Given that it’s the only drug that improves outcomes post aSAH, it got it’s own page!
Nimodipine (C21H26N2O7) is a second-generation 1,4-dihydropyridine calcium channel blocker. It was initially invented for the management of systemic hypertension.
The FDA approved the use of nimodipine for the first time in 1988. However, its use is restricted mainly to the management of vasospasm following subarachnoid hemorrhage.
During the depolarization of smooth muscle cells of blood vessels, there is an influx of calcium ions.
The primary function of nimodipine is to block voltage-gated L-type calcium channels in their inactive conformation, avoiding this influx.
It has a preference to act on cerebral blood vessels since it is lipophilic and can cross the blood-brain barrier.
The mechanisms by which mortality and morbidity are reduced are still controversial and essentially unknown.
Nimodipine does not reduce the incidence or severity of radiological cerebral vasospasm detected by angiography in humans or primates.
Hypotheses
- There is modification of microcirculatory flow e.g. by dilation of pial conducting vessels (leptomeningeal collaterals) or by decreased platelet aggregation
- Decreased intracellular calcium accumulation and therefore decreased neuronal cell death
- Some other direct neuronal protective effect.
- Nimodipine increases endogenous fibrinolytic activity, which may reduce the incidence of microthrombosis
- Nimodipine may antagonise cortical spreading depolarisation / ischaemia
Yes.
Nimodipine reduces the relative risk of a poor neurological outcome and delayed cerebral ischaemia after aSAH, with a relative risk of 0.67 (95% CI 0.55 to 0.81) compared to placebo,
The NNT is 19 patients to prevent one poor neurological outcome.
This comes from a 2007 Cochrane Systematic review. The biggest contributor to this meta-analysis was the 1989 British Aneurysm Nimodipine Trial (BRANT) which was a prospective multicentre UK RCT using oral nimodipine vrs placebo in 554 patients and showed a reduction in DCI and poor neurological outcomes.
PO or IV
If PO 60 mg every 4 hours for 21 days
If IV 20 mcg/kg/hr
Two RCT’s comparing PO versus IV nimodipine have been performed, in 2009 and 2012, neither showing any difference in outcomes.
Pros of PO:
10 times cheaper
Less hypotension
No CVC and associated complications
Pros of IV:
More guaranteed absorption, can be given with ileus / nausea
Stable pharmacokinetic properties
Theoretically less fluctuations in BP
CYP3A4
The drug is extensively metabolized in the liver by the cytochrome P450 3A4 (CYP3A4) enzyme and has a high first-pass metabolism.

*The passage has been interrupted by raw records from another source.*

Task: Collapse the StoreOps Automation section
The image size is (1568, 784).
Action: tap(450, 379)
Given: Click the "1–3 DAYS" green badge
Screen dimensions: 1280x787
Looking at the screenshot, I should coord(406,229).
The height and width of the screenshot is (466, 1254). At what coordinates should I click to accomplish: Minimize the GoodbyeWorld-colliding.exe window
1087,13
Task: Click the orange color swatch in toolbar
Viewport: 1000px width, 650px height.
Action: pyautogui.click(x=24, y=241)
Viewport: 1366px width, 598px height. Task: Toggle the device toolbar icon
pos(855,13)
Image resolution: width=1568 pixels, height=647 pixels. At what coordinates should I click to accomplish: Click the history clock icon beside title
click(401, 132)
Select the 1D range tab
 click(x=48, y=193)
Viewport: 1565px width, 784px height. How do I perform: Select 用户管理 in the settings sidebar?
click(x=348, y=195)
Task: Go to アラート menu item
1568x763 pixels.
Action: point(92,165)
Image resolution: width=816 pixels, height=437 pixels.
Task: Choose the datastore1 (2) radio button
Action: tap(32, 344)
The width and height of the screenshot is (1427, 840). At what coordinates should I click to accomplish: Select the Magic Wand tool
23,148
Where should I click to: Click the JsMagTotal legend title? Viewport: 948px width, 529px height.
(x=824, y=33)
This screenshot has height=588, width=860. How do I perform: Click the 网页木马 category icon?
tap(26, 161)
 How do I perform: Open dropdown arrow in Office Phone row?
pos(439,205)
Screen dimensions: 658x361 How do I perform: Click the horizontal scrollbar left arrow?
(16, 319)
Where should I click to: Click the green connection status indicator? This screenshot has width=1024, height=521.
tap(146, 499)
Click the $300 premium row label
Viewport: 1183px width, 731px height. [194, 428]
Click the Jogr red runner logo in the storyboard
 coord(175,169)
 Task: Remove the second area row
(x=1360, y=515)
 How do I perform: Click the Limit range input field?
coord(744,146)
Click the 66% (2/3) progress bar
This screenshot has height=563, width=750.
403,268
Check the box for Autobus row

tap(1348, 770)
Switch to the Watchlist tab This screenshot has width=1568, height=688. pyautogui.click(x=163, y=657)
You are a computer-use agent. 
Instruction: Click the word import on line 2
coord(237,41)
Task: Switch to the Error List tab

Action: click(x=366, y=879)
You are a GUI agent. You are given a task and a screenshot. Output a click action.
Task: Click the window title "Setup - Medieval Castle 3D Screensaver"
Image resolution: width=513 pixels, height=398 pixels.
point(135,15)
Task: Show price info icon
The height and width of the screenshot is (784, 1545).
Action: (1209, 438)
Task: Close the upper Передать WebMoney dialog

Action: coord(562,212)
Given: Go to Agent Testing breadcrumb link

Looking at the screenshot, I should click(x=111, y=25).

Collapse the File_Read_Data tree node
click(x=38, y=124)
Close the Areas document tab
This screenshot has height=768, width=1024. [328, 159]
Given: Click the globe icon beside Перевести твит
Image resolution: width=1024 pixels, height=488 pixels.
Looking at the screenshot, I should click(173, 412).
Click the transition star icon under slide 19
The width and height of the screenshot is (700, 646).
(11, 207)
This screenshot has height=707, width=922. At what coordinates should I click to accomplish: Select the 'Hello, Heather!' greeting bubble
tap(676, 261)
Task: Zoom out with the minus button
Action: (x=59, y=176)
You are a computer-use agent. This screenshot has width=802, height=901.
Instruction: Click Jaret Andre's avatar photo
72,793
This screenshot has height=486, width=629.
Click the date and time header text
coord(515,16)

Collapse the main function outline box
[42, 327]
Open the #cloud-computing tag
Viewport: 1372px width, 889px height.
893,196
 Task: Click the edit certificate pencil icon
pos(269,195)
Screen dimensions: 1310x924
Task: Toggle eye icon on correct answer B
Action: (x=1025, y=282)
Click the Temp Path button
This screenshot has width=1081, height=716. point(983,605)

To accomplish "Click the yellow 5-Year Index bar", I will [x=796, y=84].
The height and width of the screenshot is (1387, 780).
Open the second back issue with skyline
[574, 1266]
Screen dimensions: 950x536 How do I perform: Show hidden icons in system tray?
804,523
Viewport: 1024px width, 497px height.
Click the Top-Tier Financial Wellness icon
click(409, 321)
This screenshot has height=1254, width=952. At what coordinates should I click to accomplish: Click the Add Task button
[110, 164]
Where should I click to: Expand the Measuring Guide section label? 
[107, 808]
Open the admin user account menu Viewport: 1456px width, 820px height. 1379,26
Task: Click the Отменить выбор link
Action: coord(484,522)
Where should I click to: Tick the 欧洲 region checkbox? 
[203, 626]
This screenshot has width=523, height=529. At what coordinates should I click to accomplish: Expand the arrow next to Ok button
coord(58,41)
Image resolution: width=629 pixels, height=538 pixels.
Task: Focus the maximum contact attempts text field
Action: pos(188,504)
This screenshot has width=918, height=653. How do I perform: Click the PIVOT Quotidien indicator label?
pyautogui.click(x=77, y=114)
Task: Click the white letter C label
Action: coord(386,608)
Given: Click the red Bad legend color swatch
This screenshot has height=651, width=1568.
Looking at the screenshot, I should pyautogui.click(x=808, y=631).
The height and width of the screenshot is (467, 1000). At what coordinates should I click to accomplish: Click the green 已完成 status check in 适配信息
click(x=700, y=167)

Therefore, concomitant administration of nimodipine with strong inducers (eg, phenytoin, carbamazepine, phenobarbital, rifampin) or inhibitors (eg, protease inhibitors, azole antifungals, macrolides like erythromycin, amiodarone, verapamil, diltiazem, grapefruit juice) of CYP3A4 should generally be avoided.
Adverse Effects
Common:
- Hypotension requiring vasopressor support
- Constipation
- Alcohol effect from vehicle
Less common
- Headache, vertigo, flushing, nausea, pedal edema, rash, and palpitations.